▶ What needs to be done: The answer must be a single number, namely how many lines in the entries below contain the string "heading".

[Records excerpted from a collection]
========================================

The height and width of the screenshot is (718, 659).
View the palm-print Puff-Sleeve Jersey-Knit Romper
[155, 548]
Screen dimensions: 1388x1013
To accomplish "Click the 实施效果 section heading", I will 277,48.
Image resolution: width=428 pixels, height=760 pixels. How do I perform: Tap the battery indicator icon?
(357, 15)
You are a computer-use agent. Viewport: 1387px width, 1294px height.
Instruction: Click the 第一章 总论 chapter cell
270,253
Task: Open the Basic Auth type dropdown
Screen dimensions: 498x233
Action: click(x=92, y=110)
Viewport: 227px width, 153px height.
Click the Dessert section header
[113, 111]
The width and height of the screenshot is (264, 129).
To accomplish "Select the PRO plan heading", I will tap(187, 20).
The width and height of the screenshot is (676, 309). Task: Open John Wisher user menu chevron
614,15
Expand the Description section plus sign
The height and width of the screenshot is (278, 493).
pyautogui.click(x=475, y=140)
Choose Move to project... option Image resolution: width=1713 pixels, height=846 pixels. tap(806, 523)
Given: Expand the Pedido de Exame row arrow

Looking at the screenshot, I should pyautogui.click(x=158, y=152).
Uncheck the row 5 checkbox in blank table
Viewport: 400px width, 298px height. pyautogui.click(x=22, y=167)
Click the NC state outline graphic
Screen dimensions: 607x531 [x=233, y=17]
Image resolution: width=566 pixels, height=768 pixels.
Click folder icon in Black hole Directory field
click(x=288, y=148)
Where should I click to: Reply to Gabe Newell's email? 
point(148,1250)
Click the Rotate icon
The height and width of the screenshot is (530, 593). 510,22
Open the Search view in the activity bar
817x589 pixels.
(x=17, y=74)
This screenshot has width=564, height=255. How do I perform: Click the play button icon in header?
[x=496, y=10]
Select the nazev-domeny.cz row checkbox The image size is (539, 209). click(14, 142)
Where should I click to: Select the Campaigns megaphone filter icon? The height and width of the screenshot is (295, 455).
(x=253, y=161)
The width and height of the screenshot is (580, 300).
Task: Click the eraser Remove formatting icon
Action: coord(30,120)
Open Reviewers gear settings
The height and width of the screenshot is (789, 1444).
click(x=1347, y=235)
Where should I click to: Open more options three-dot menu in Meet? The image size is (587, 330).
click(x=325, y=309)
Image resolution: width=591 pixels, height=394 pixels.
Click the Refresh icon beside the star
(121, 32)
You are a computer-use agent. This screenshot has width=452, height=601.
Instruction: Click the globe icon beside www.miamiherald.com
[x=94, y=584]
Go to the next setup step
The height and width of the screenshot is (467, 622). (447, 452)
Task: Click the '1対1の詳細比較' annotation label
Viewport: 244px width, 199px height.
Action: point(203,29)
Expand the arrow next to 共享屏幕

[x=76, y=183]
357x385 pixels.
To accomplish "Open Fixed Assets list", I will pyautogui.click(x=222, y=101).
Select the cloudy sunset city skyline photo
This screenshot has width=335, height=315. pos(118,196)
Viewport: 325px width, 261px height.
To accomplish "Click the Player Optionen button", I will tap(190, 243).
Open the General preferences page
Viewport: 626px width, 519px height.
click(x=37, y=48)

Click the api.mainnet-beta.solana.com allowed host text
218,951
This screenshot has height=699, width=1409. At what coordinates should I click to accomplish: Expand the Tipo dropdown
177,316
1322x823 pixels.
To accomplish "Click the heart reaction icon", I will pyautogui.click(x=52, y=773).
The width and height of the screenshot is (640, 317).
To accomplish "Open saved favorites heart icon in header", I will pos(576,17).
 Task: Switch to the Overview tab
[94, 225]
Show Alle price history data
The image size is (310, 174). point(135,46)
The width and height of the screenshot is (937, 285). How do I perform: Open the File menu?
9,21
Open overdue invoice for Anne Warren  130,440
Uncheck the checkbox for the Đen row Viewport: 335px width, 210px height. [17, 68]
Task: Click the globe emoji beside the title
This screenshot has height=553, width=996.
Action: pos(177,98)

========================================

▶ Solution for this exercise: 2